#### [Task statement]
Starting with the line that has "This screenshot has width=1456, height=819." and finishing with the line that has "Open the Object Data properties tab", set down each line below exactly. Pictures are not copied.

#### [Source data]
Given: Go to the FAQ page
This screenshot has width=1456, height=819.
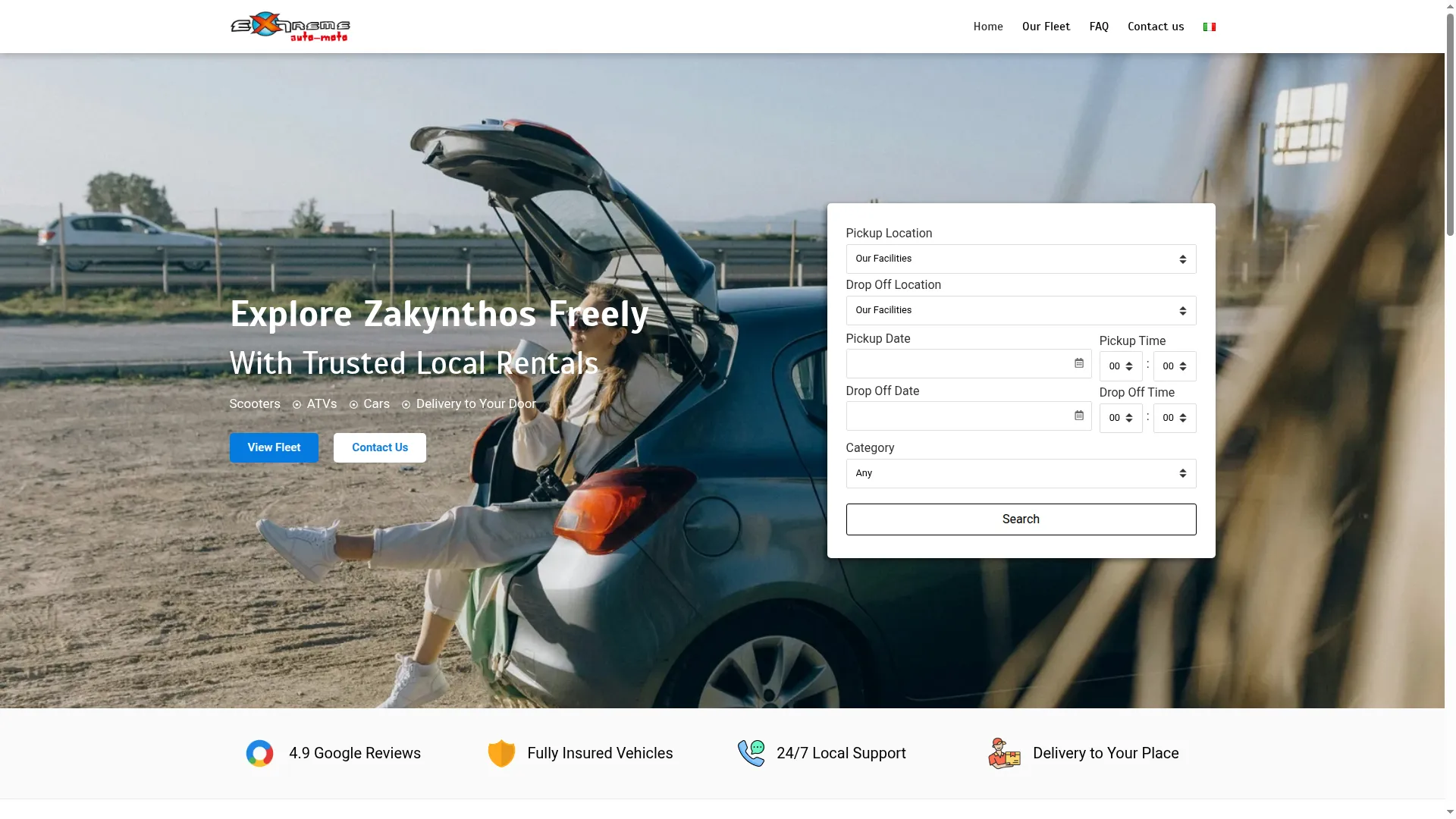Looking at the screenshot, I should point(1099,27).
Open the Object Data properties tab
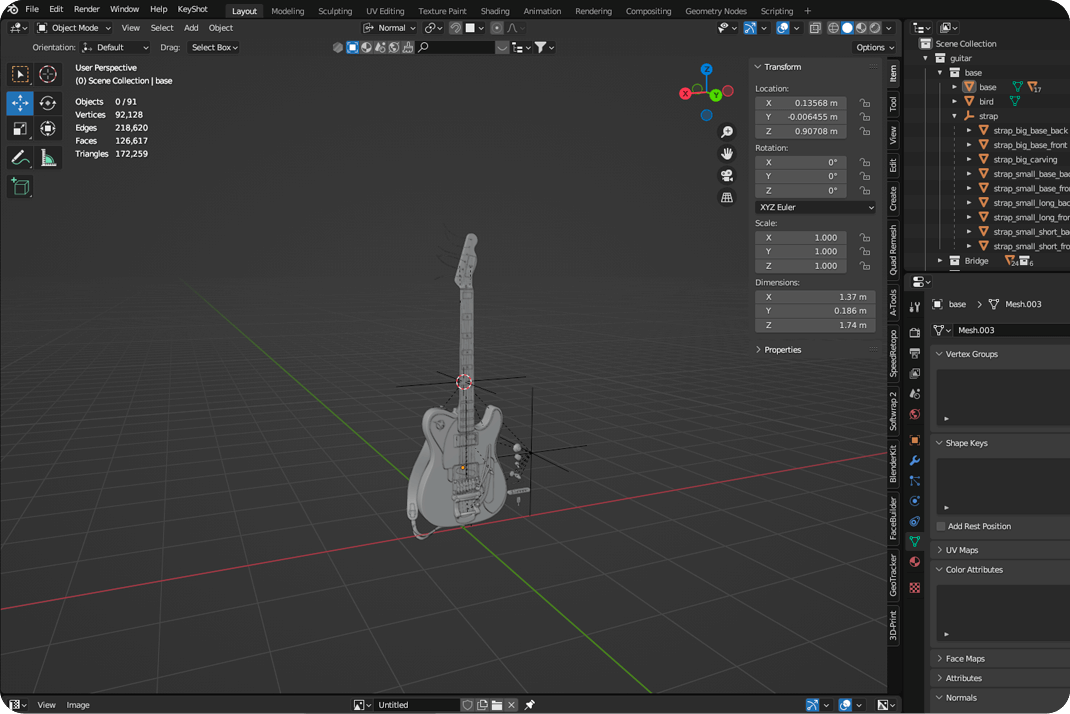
---
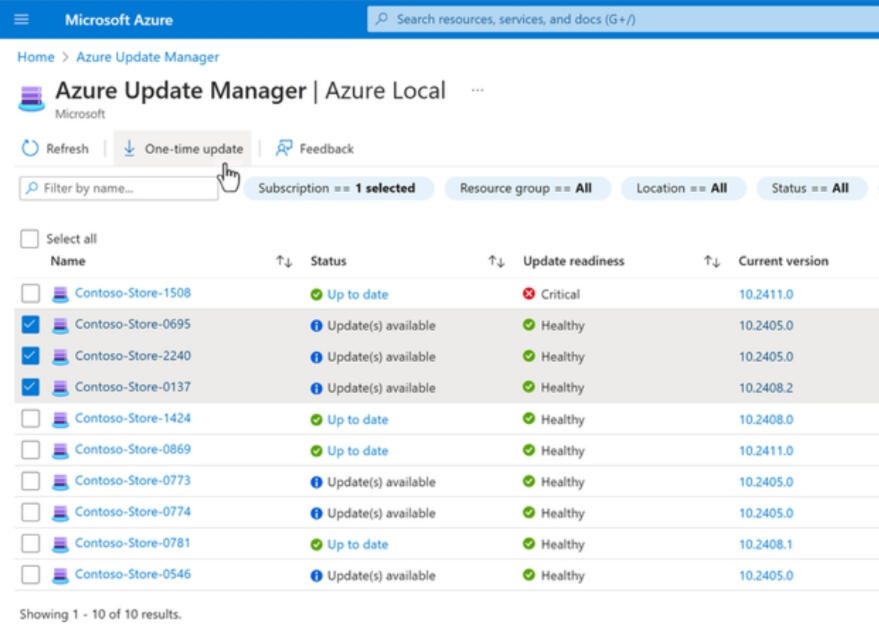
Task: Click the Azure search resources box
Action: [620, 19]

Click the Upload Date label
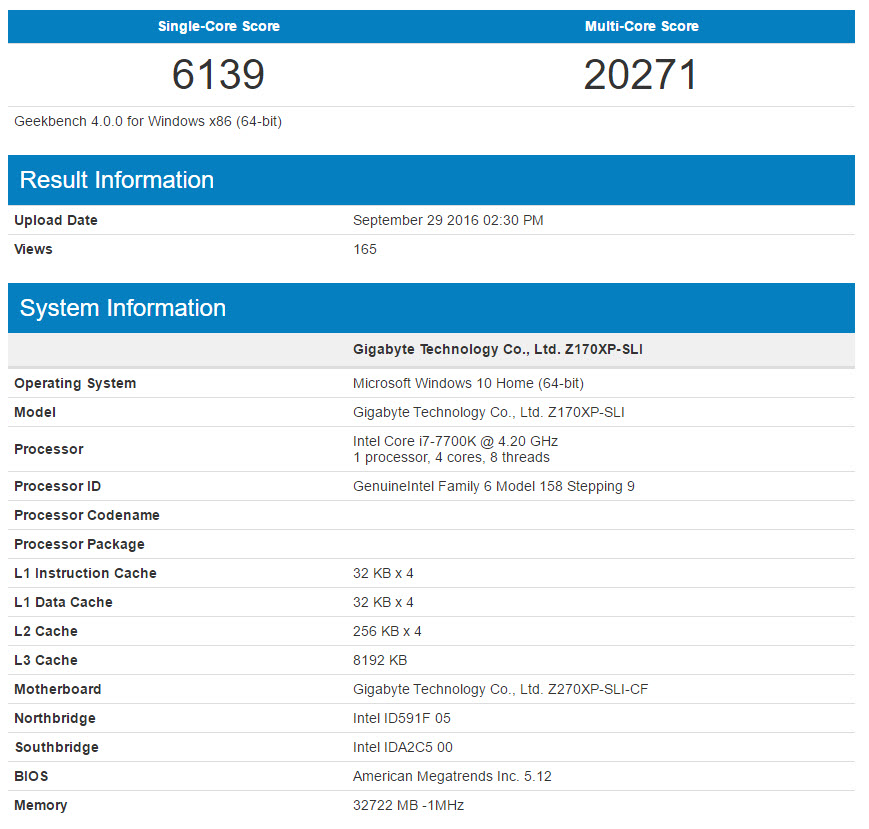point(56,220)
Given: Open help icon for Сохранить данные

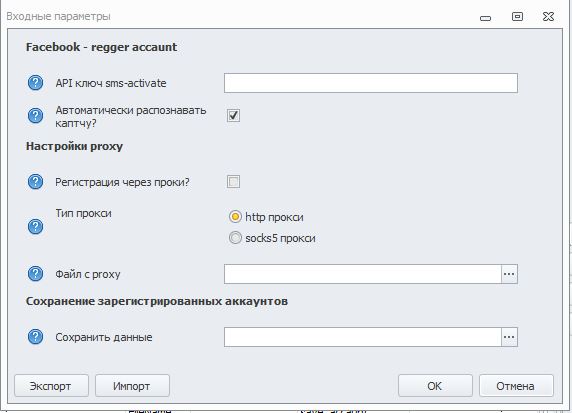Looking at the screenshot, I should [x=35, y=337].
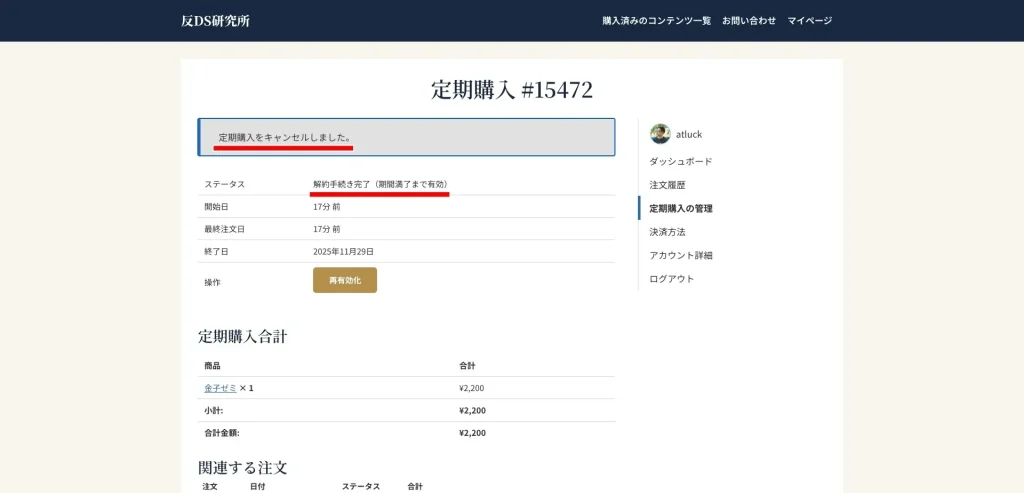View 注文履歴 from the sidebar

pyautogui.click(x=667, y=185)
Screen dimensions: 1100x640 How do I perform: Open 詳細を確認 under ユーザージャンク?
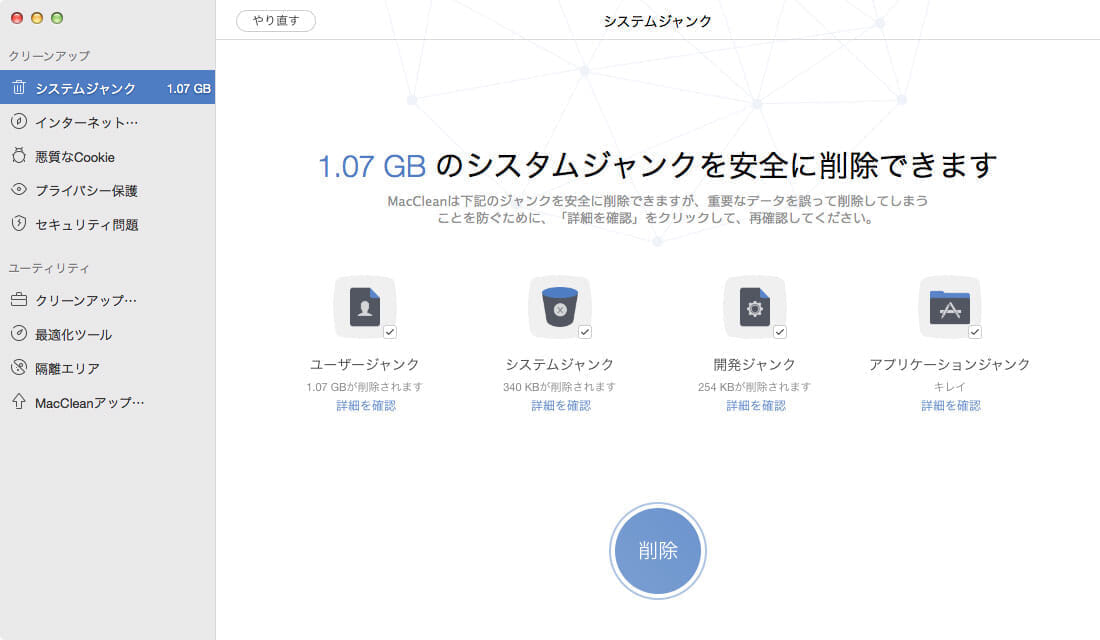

#### [Solution to the exercise]
This screenshot has width=1456, height=819.
Looking at the screenshot, I should point(1099,27).
Open the Object Data properties tab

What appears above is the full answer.